The person who organises the funeral is legally responsible to pay for the funeral. Visit the Paying for the funeral page for more information. 

Disputes often arise when a family member, relative or friend of the deceased is not notified of the death or funeral arrangements. If you have arranged a funeral, it may be a good idea to notify relatives or other people who may want to attend the funeral.

There are no legal rules about who can go to a funeral. If the family does not want a particular family member, relative or friend to attend the funeral or you are aware that the deceased did not want a particular family member, relative or friend to attend, it may be a good idea to try to contact the person to let them know before the funeral. They may be able to make other arrangements to say goodbye.

If you are having a dispute with another person and you are finding it difficult to talk to them on your own, you may consider attending mediation at a Community Justice Centre (CJC) to try to resolve the dispute.

If a destitute funeral is being held, NSW Health is responsible for contacting the next of kin so that relatives and friends have an opportunity to attend the funeral. 

If the deceased was cremated, the person who arranged the cremation is entitled to collect the ashes of the deceased from the crematorium or funeral director.

After collecting the ashes, there are many things that you may choose to do with them, including: 

  • scattering the ashes 
  • placing them in an urn 
  • burying the ashes at a cemetery or burial ground.

If you want to scatter the ashes, you must obtain permission from the owner of the land or relevant authorities such as Transport for NSW, NSW Department of Planning and Environment and local councils. If you scatter the ashes without permission you may be charged or fined. When you have permission, you may still have to comply with restrictions. For example, if you get permission to scatter the ashes in the ocean, you may need to do this a certain distance offshore.

If you do not want the ashes, you can ask the crematorium to dispose of them or speak with the deceased's family or friends about what they would like to do with the ashes.

Sometimes disagreements may arise between family members who want to keep the ashes or want some of the ashes. 

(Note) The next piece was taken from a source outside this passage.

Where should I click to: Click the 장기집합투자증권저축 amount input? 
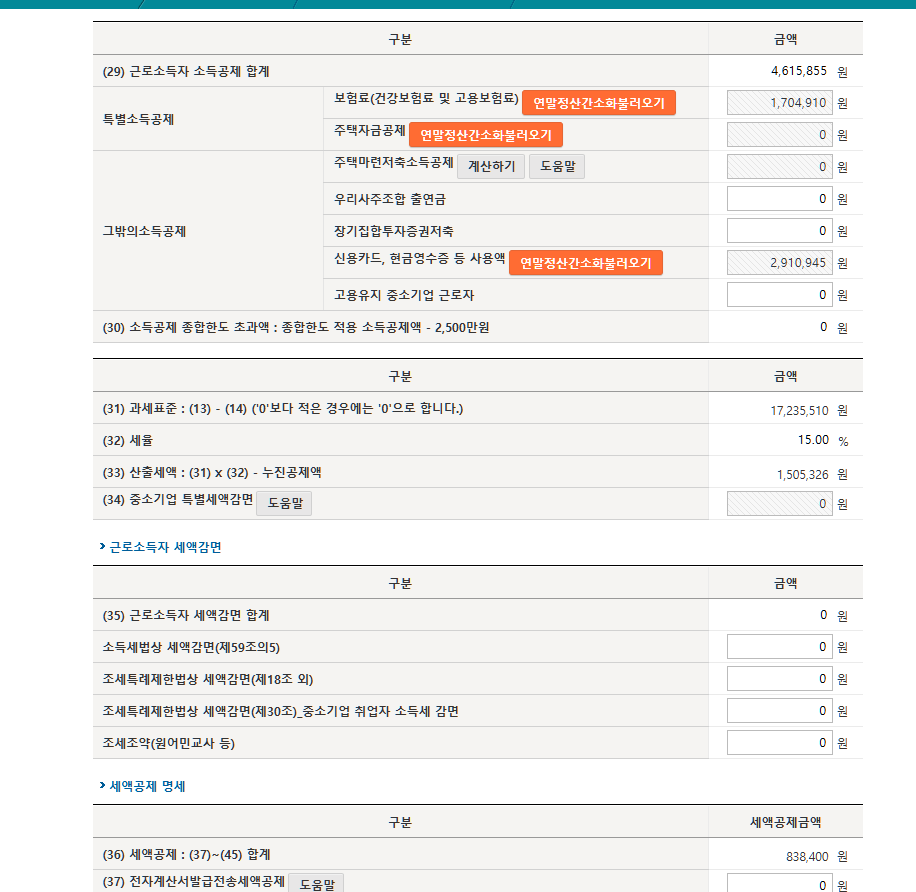click(779, 231)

It is important to try to resolve disputes between family members. Some crematoriums may charge storage fees if the ashes are not collected within a certain time. If no one collects the ashes, the crematorium may dispose of them after twelve months.

If you are having a dispute with another person about the ashes and you can't agree, you may consider attending mediation at a Community Justice Centre (CJC) or get legal advice.

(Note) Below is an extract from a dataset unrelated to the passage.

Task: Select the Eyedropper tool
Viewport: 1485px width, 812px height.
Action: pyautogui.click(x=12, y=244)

There does not have to be a headstone or monument on the grave. If the executor or next of kin arrange the funeral, they may choose a headstone or monument. The person who orders the headstone will be legally responsible to pay for it. Whoever orders the headstone may also choose what is written on it.

Sometimes disagreements may arise between family members who prefer a particular type of headstone or writing on the headstone. You should talk to other family members and take into account the deceased's wishes, especially if it was stated in their will.

It is important that you first contact the cemetery to check if they have any special requirements and also obtain their permission before you order the headstone or plaque from the monumental mason.

Headstones can be very expensive so you should also check if there is enough money in the deceased's estate to cover the expense.

It is important to recognise the cultural and spiritual practices of Aboriginal and Torres Strait Islander people.

If you are arranging a funeral and having some difficulties, you may contact the Aboriginal Liaison Officer at the hospital or an Aboriginal Community Organisation which may be able to assist you.

If you want to bury the deceased in a special way, for example, without a coffin, you must contact the Local Health District Public Health Unit to ask for permission before you bury the deceased.

For more information, contact NSW Health

Aboriginal people who are ordinarily resident in New South Wales or members of the Land Council may be entitled to limited financial grants from the New South Wales Aboriginal Land Council to assist with the costs of a funeral.